Cet été, je suis allée dans un restaurant « Dans le Noir », dans lequel tout le monde mange sans rien voir, dans le noir absolu, et où les serveurs sont malvoyants. J’appréhendais un peu. Je me repose beaucoup sur ma vision. J’analyse, je regarde, j’observe, et je suis encore maladroite. Le noir fait un peu peur.
En fait, j’ai trouvé ça très intéressant et pas trop oppressant. Pour certains, ça l’est trop : un homme, assez âgé, distingué, a demandé à sortir au bout de quelques minutes. Et franchement, ça se comprend.

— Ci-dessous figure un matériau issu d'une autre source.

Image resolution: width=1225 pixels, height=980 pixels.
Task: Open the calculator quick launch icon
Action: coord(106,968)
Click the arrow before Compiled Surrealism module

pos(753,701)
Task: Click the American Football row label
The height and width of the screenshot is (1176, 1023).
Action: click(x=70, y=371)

Je m’attendais à manger à une table de deux, puisque nous étions venus à deux. Mais non : nous étions sur une table en arc de cercle (j’imagine, puisque je l’ai pas vue du tout, même en entrant et sortant, nous sommes dans le noir, et allons nous asseoir à tâtons). Nous étions 6, chacun en face de son compagnon de repas. Nous étions très proches, aussi, et, en voyant, j’aurais été très mal à l’aise. Je n’avais pas regardé les gens dans la queue avant d’entrer : je ne savais donc pas qui étaient ces gens à qui je parlais. Pourtant, nous avons parlé. Impossible de ne pas entendre les autres, les inconnus. Et, étrangement, c’était assez libérateur de ne pas les voir, de partager un même handicap inédit et déstabilisant. Pas de conversations sur nous, nos vies : nous avons bien parlé, en revanche, de l’expérience en elle-même, et essayé de deviner la composition des plats.

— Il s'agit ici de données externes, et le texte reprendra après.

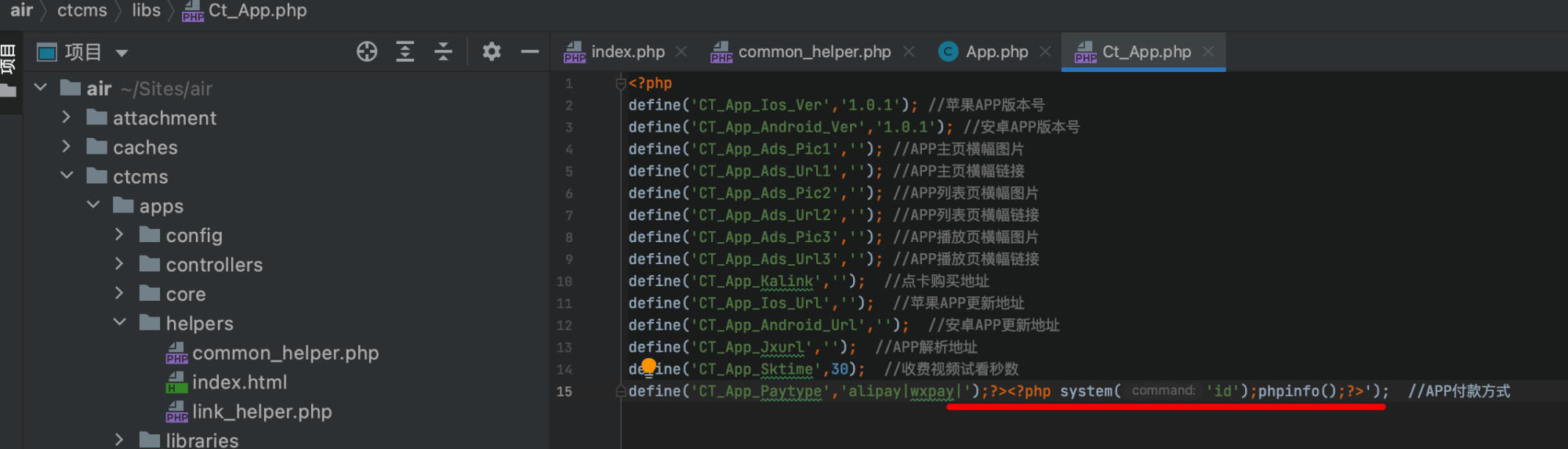Image resolution: width=1568 pixels, height=449 pixels.
Task: Collapse the helpers folder
Action: [119, 323]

J’ai trouvé très étrange de ne pas savoir ce que je mangeais. Sur photo, après, on a vu une belle présentation, des marqueurs de plats « classes », les petites gouttes de sauce, les 15 ingrédients fancy. Avec les doigts, on mélange tout, et même en sentant tous les goûts, le plat paraît plus simple, moins distingué – très bon, ceci dit.
Certains ont tenté la fourchette, j’ai tout mangé avec les doigts. Ça aussi, c’était libérateur : pas besoin de se soucier de notre bonne tenue, j’ai mangé penchée sur mon assiette, avec les doigts, très proche du plat. Léché mes doigts pour les nettoyer. En ne voyant rien, j’ai réalisé le poids – par l’absence – de mon masque, surtout dans un resto « classe » (le restaurant est dans un hôtel réputé, donc nous étions assez guindés jusqu’à l’extinction des feux). Là, pas de longues minutes passées à observer les autres, à tenir mon dos droit, à manger, à défaut d’être distinguée, de façon acceptable. En mangeant avec les doigts, j’étais aussi bien plus propre qu’en devant gérer une fourchette : aucun dégât à ma tenue ! Enfin, nous étions tous désarçonnés, hors de notre zone de confort : je crois que, pour une fois, je n’avais pas peur de la bévue, peur de faire n’importe quoi, ni du regard des autres (!).